The most striking features of the Starlink Software Collection are its size (in March 1990 it contained about 1 million lines of code, half a million comment lines, and another half million blank lines) and the number of programmers who have contributed to it. These are both its strength and its weakness. In particular, it presents a growing maintenance problem. The only hope of keeping it under control is by ‘keeping up standards’. This includes both the sense of ‘better’ rather than ‘worse’, and also ‘this is what BSI, ANSI, ISO …have to say on the subject’.
While nobody wants to stifle a programmer’s creativity, you have to recognise that software constructed using the guidelines discussed here is likely to be a great deal easier to maintain than that written as the spirit moves you. Software which is very personal to its creator is likely to suffer one of two fates: it will not be used by anyone else, or the original programmer will have the task of maintaining it for life.
Software portability has always been regarded by the Starlink Project as important, but has, in fact, been of marginal interest to the majority of users. Now, however, the spread of Starlink to Unix-based systems means that portability is a very real problem for a growing number of users.
The aim of these standards is to achieve software which, while providing the best possible applications, is also portable, maintainable by anyone, and integrates with the other software in the Collection. The software tools provided should make it easier to produce compliant code than not!
SGP/16 offers advice on how to write application programs for Starlink, embodied in a set of general rules. As a programmer you should bear in mind the needs of the person who will eventually be responsible for maintaining your code. You are strongly encouraged to read SGP/16 if you have not already done so.
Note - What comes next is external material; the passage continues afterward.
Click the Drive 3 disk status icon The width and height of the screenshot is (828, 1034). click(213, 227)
ADAM has a number of special requirements which may mean that one of the general rules has to be reinterpreted — in some cases strengthened, in others relaxed. There are, in addition, several new rules which do not have to be obeyed when writing non-ADAM applications. Here is a summary of the extra rules which apply to ADAM applications, as compared with ordinary free-standing programs:
It is essential that variables are initialised. Even the VAX’s initialisation to 0 cannot be relied on as the task may or may not be reloaded between invocations. DATA statements must only be used to initialise data which will not change.
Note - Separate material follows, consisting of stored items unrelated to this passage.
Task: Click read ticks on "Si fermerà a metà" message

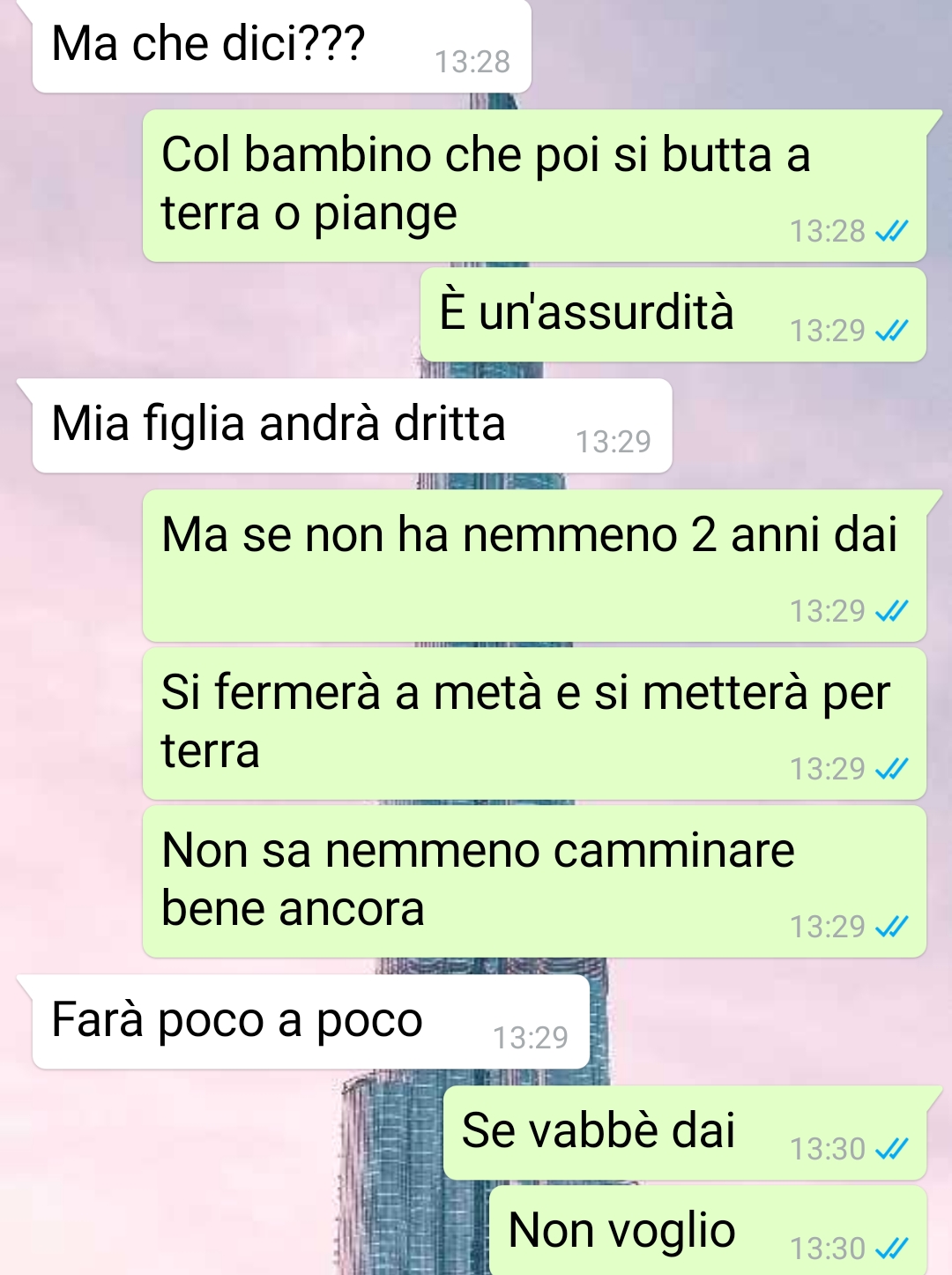Action: click(891, 769)
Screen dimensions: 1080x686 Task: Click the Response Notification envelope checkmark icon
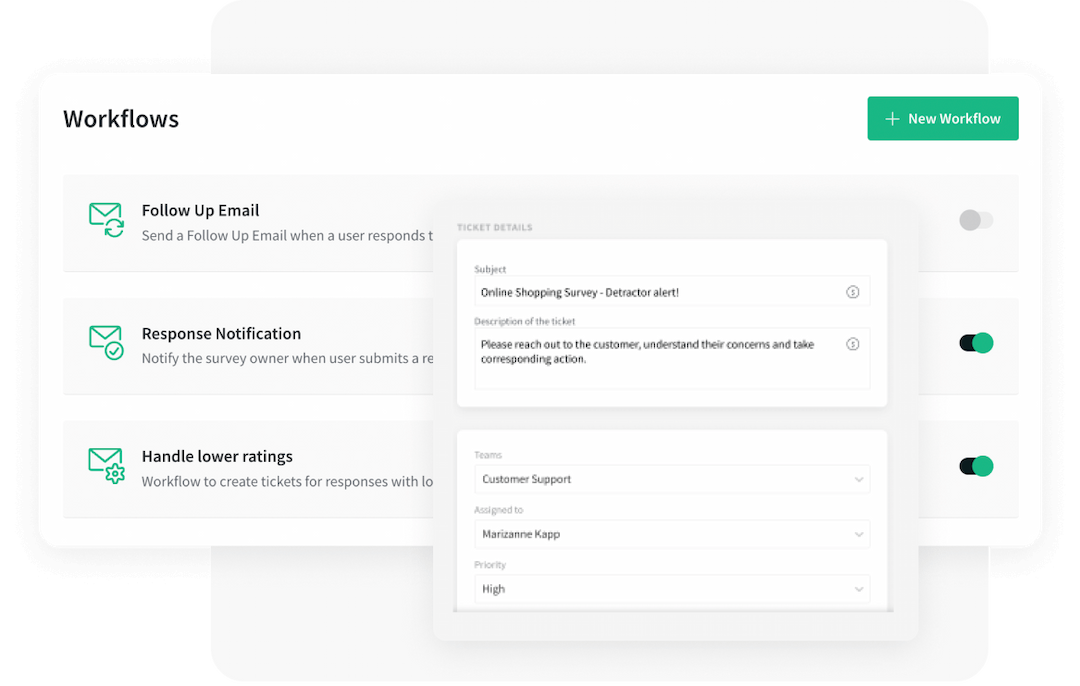click(106, 342)
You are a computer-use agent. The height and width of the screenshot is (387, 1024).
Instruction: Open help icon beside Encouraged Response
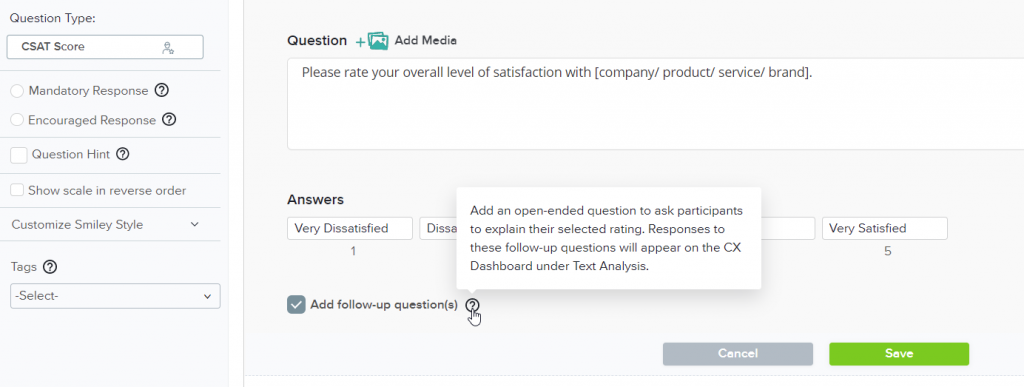point(169,120)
ADAM standard prologues differ in some respects from the Starlink standard, allowing less freedom but giving more opportunity for the automatic production of documentation and help files. Standard prologues exist for subroutines and interface files.
Message output must be done using the ADAM Message system (MSG) subroutines.
The non-Fortran 77 characters $, % and are used as escape characters in the ADAM message system.
Error reporting must be done using the ADAM Error system (ERR) subroutines, and the ADAM Error Strategy should be employed.
All programs which fail must return to the environment with an error status value set. This enables the environment to detect the failure so that users can write procedures which take appropriate action.
If a subroutine is entered with STATUS=SAI__OK but, during execution, sets the STATUS (other than by calling another ADAM routine), an appropriate error message must be generated using ERR_REP.
Some of the ADAM environment package subroutines have names and prefixes greater than 6 characters. Where it is necessary to call these, the general rules must be relaxed.
All program parameters must be obtained using the Parameter system PAR or pkg_ASSOC subroutines.
A REAL or DOUBLE PRECISION variable may be equated to its corresponding bad-pixel value, though explicit bad-pixel values, e.g. -32767, are banned. The parameters VAL__BADx, where x corresponds to the data type, must be used.
Use the environment facility packages MAG, FIO etc. wherever possible. If it is necessary to use Fortran I/O, obtain and release logical unit numbers using FIO_GUNIT and FIO_PUNIT.
Status values and package constants are given symbolic names such as PAR__NULL by INCLUDE files for each package. These symbolic names should be used on every occasion that the constant is required.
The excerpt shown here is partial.